Mail on Sunday (19/07/2020)
London house prices stayed flat in the second quarter of 2020 as coronavirus took an uneven toll on the UK’s property market. The Halifax house price index on Tuesday showed that UK house prices fell for the fourth month in a row in June, dropping by 0.9% in the second quarter of the year. However, the average fall masked sharp differences across the country, according to IHS Markit’s new breakdown of Halifax’s figures. It found that in London, house prices stayed the same in the second quarter, with the average home costing £500,632. Yet in Scotland, prices plunged by 4.2% quarter on quarter. Wales saw the biggest rise in house prices, which were up 1.8%. In the south-east, prices dropped by 0.8% quarter on quarter to an average of £331,547.

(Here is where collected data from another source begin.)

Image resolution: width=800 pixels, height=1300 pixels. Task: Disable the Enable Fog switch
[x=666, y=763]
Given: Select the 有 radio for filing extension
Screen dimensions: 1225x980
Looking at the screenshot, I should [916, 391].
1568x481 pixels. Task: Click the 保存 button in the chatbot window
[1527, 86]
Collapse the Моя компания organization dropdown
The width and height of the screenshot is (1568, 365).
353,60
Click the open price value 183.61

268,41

High-end country property prices have bounced back from the COVID-19 outbreak stronger than any type of housing in the UK, property firms have reported. Sales of £1m-plus homes rose by 66% from March 8 to June 21, according to Zoopla, while sales of homes priced between £500,000 and £1m only saw an increase of 17%. For £5m to £10m country houses, Knight Frank's figures show that, between May 13 and June 24, the number of offers accepted was 182% higher than the five-year average, compared to 64% for all the other price brackets. Reigate, Midhurst and Exeter are a hive of high-end activity, according to agents at Jackson-Stops. A £2.15m, seven-bedroom Victorian house sold by the agency in Redhill went under offer in two weeks after nine viewings, and a £1.5m five-bedroom home in Dunchideock, Exeter, had 13 interested buyers and sold in one week.
The Sunday Times
Buy-to-let landlords have swooped into the property market to take advantage of the stamp duty tax giveaway, as the tax break means that their bills could fall by as much as half. Rentround, a letting agent comparison website, said the number of landlords contacting its agents across the country had risen by 22%. In north and east London, inquiries have risen by 31%, higher than anywhere else in the country. Meanwhile, in the cheaper parts of the country, such as the North East, the holiday has a minimal impact. Here, it will save investors £280 on the average purchase, compared to £7,240 in London, Hamptons International found. Kay & Co said: “We have seen buy-to-let investors return to the market but only on properties valued sub £1m and in most cases £500,000.”